Exclusion criteria: All patients who tested negative via radiological or by microbiological methods for mucormycosis or were RTPCR negative for COVID-19 were excluded from the study.
RESULTS
Following findings were noted (Figures 1 and 2).
• Bed side referral patients were more than OPD.
• 75% patients were more than 50 years of age and were males.
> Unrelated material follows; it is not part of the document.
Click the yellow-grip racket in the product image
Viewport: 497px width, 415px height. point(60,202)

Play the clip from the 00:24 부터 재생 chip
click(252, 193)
• 16 patients who had an aggravated disease course had poor glycemic control.
Discussion
Lid edema, ophthalmoplegia and profound vision loss (Up to hand movement and perception of light) were the most common signs in majority of the subjects. OPD patients were less than referral which may suggest debilitating nature of the disease. Old age and male gender might be a non-modifiable risk factor. Dr. Salomon reported a case to warn of the possibility of COVID-19 as a trigger of diabetic ketoacidosis which could predispose an invasive fungal infection or another high risk disease in 2021, our study had similar observation [13]. Dr Muthukrishnan noted a case of retinal artery occlusions and orbital apex syndrome can occur in the patients suffering from mucormycosis in immunocompetent patient while we observed its increased incidence in COVID infected patients [14]. As noted by Dr Lahane, presence of diabetes or altered glycemic profile increases the risk [15]. Our study also had a similar observation. Whereas other studies showed a male preponderance our study had one fourth of its sample as females.
Conclusion
We concluded that rhino-orbital mucormycosis has lid-edema, profound vision loss and ophthalmoplegia when it occurs in COVID-19 patients. Awareness about diagnosis by these signs should be spread in all medical disciplines to reduce the time in ophthalmic referral and intervention.
Limitations
• Small sample size due to COVID-19 restrictions.
• Long term follow-up of the patient not possible.